Energy Storage and Transport
Converting natural gas to hydrate pellets is a profitable means of storage and transportation of natural gas from stranded gas fields (50% of the natural gas fields worldwide are stranded) compared to liquefied natural gas (LNG) and compressed natural gas (CNG). 1 m3 of natural gas hydrate can store about ~170 m3 of natural gas at STP conditions. Hence, hydrates are in compressed state and non explosive (see video below showing burning NGH sample prepared in our lab). The focus of our research is to develop and test innovative reactor designs that would enhance the crystallization rate and reduce the process costs associated with the crystallization process. Our interest is also on hydrogen storage via hydrate crystallization.
Burning natural gas hydrates (non explosive and can sustain flame)
Research Highlight: SNG (solidified natural gas) technology is a cost effective and environmentally benign option to store natural gas at a large scale and in a safe manner. In this study, we report a simple method to produce methane hydrates rapidly for the first time employing an unstirred reactor configuration in presence of tetrahydrofuran (THF) as a promoter. We report about 70% of water conversion to hydrates in just 60 min after nucleation with methane storage capacity of 4.2 ± 0.2 kmol of methane/m3 of water. For the first time, THF is reported to act both as a thermodynamic and kinetic promoter. We further elucidate the mechanism for this behavior by morphology observations during hydrate formation. Further, we demonstrated a volumetric scale up of 220 times and diameter scale up of 10 times in this work without significant reduction in the methane storage capacity.
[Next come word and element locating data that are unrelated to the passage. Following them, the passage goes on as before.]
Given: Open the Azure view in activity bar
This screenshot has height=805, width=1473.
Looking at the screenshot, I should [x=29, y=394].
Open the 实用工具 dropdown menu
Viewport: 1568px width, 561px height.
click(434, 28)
This work has been published Pin Chemical Engineering Journal on January 22, 2016 [doi:10.1016/j.cej.2016.01.026]
The focus of our research is to develop a novel technology based on the clathrate process to desalinate seawater by employing the cold energy from LNG (-161 C, 1 atm) re-gasification. Recently, we identified an unusual behavior of hydrate formation in silica sand with gas mixtures containing propane as a co-guest. Based on morphology study we observed that propane as a co-guest has the ability to draw water dispersed in silica sand to the hydrate formation region (gas phase above the bed) and showed a tendency to result in drastic hydrate growth due to the migration of water molecules to the gas phase region. This behavior of propane as co-guest in sand can be exploited for application of clathrate process for seawater desalination. It is possible to achieve water recovery of upto 60% in one hour. In addition to enhanced kinetics, there will be a natural separation of hydrate crystals from the brine solution. Moreover, by using the cold energy from LNG re-gasification terminal we can offset the cold energy requirement, thus addressing the parasitic energy penalty that was associated to the clathrate process. The schematic of hydrate based desalination (HBD) process is shown in figure.
Schematic of the HBD process (Babu et al. Chem Eng Sci, 2014)
Experimental Thermodynamics and Multi-Phase Equilibrium
The focus of our research is on experimental investigation of vapor-liquid equilibria (VLE), vapor--liquid-liquid equilibria (VLLE) and vapor-liquid-solid equilibria (VLSE). Some of the systems of interest are phase behavior of carbon dioxide, hydrocarbons and brines; phase behavior of hydrocarbons and water at high pressures and low temperatures.